Only the lines from the one containing "Попробуй подписку Trend" to the end of the records should be given again, word for word and in full.

* _SUPPLIED DATA_:
######

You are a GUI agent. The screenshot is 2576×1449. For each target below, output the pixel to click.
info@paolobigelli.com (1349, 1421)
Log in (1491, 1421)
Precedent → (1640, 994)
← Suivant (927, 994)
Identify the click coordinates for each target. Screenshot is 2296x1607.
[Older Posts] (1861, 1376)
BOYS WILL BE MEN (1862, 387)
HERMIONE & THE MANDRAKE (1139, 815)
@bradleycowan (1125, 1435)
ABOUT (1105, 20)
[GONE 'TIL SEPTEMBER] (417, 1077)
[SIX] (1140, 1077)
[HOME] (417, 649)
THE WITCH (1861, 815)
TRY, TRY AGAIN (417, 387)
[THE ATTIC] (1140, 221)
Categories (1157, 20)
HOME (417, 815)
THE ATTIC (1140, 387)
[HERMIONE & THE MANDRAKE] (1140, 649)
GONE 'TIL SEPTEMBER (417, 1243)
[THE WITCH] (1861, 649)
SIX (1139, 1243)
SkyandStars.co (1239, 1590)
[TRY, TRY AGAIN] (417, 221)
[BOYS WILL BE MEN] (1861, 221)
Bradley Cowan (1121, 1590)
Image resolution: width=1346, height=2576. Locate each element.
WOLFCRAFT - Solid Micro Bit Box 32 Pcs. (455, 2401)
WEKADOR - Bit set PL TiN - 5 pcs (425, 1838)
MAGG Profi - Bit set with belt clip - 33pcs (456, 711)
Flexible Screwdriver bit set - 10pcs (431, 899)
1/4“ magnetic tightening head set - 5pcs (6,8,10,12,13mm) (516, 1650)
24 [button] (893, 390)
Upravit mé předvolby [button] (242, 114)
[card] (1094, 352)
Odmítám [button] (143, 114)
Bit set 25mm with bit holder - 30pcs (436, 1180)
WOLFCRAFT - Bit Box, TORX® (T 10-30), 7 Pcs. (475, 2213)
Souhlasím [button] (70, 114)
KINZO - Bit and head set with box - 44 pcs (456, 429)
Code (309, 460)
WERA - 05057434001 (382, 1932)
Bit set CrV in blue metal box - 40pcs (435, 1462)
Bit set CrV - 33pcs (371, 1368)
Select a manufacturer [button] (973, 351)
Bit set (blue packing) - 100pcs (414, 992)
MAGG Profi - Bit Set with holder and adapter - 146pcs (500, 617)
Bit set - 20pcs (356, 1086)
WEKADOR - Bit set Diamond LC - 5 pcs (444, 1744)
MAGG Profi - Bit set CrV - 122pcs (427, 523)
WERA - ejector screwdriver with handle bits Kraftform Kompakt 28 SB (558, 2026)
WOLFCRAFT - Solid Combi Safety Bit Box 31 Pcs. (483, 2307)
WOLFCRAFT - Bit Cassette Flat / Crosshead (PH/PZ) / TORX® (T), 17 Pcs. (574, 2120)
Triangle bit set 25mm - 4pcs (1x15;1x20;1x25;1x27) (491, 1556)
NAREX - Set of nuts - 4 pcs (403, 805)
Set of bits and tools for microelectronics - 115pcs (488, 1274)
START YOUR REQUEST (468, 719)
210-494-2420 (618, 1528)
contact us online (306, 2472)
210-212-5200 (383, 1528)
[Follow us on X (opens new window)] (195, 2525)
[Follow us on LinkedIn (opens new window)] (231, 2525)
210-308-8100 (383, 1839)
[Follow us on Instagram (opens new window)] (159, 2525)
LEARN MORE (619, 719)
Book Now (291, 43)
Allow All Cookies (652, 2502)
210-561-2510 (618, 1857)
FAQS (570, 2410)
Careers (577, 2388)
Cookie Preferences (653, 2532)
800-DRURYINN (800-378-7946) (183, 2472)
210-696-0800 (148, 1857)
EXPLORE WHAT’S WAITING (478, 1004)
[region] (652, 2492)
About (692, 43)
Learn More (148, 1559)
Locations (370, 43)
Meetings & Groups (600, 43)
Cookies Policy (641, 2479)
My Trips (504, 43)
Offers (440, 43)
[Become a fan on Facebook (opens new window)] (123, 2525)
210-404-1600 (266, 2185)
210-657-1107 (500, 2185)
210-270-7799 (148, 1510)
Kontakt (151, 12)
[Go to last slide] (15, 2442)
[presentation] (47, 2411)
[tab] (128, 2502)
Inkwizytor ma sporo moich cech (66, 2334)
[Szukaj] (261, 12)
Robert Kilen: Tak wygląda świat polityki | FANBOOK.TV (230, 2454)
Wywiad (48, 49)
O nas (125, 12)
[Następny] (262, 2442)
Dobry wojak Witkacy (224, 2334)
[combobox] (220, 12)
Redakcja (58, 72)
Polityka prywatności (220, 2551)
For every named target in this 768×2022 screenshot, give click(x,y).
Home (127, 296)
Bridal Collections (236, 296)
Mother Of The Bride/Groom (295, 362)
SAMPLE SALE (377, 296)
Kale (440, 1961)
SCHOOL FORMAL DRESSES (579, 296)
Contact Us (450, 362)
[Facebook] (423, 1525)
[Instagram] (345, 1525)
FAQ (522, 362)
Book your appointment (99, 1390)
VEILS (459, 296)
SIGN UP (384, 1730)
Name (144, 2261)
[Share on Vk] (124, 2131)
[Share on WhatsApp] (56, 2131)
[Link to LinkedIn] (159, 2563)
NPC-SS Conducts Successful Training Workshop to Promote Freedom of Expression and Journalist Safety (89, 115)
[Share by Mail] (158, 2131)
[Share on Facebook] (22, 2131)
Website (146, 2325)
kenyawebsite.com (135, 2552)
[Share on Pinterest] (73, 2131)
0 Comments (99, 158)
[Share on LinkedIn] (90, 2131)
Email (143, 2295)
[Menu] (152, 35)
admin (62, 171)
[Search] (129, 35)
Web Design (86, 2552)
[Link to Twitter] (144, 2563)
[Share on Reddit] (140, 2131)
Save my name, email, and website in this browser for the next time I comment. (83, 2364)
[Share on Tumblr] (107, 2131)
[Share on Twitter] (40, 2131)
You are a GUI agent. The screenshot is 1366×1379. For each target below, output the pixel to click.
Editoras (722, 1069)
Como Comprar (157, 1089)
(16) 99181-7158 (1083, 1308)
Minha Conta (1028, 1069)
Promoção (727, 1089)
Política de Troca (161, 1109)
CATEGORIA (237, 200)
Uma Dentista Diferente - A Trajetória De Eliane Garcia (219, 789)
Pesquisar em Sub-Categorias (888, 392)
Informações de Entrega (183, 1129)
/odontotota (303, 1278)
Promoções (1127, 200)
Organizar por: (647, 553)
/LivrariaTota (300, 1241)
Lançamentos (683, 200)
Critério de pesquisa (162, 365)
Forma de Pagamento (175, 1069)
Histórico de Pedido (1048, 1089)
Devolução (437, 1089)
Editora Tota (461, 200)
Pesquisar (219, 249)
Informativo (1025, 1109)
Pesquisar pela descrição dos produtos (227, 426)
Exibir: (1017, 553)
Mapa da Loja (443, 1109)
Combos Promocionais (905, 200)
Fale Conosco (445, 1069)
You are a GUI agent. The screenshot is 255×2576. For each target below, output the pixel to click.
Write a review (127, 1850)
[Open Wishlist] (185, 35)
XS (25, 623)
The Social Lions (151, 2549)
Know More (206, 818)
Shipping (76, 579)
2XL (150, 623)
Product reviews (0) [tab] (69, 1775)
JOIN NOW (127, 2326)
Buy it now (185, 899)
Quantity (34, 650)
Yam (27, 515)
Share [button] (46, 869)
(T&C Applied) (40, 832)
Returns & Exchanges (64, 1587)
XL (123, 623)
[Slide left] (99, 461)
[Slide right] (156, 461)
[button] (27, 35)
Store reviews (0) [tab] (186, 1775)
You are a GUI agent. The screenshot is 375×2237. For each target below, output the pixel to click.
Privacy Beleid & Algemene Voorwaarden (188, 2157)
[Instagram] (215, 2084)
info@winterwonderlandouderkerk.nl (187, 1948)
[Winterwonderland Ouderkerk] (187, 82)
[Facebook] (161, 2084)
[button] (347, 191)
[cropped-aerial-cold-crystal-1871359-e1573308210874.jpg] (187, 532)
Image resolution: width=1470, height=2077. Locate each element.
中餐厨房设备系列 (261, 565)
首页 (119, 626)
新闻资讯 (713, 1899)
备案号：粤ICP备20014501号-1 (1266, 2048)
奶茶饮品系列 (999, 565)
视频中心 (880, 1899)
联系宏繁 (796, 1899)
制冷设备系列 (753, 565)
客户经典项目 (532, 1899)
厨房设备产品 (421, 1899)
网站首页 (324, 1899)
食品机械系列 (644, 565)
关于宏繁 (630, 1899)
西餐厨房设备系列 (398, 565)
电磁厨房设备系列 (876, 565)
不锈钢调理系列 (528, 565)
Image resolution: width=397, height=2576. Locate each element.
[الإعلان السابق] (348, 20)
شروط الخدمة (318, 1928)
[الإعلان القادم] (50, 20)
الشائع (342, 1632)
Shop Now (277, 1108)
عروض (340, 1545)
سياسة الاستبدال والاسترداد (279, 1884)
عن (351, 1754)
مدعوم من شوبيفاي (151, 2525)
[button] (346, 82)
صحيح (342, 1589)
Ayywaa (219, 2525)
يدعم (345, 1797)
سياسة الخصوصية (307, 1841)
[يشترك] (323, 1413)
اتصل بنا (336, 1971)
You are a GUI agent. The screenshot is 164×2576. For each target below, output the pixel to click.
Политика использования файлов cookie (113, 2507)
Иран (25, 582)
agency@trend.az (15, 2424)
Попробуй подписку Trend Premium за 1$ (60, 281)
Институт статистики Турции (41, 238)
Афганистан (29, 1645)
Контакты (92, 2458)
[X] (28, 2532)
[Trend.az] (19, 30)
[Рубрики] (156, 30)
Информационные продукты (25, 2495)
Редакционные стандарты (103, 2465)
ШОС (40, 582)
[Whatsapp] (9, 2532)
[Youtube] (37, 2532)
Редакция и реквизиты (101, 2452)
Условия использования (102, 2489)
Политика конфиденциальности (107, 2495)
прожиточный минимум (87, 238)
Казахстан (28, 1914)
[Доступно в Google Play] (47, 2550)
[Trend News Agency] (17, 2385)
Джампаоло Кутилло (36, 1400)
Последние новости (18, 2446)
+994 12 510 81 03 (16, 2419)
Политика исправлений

######

* _WRITTEN SOLUTION_:
Попробуй подписку Trend Premium за 1$ (60, 281)
Институт статистики Турции (41, 238)
Афганистан (29, 1645)
Контакты (92, 2458)
[X] (28, 2532)
[Trend.az] (19, 30)
[Рубрики] (156, 30)
Информационные продукты (25, 2495)
Редакционные стандарты (103, 2465)
ШОС (40, 582)
[Whatsapp] (9, 2532)
[Youtube] (37, 2532)
Редакция и реквизиты (101, 2452)
Условия использования (102, 2489)
Политика конфиденциальности (107, 2495)
прожиточный минимум (87, 238)
Казахстан (28, 1914)
[Доступно в Google Play] (47, 2550)
[Trend News Agency] (17, 2385)
Джампаоло Кутилло (36, 1400)
Последние новости (18, 2446)
+994 12 510 81 03 (16, 2419)
Политика исправлений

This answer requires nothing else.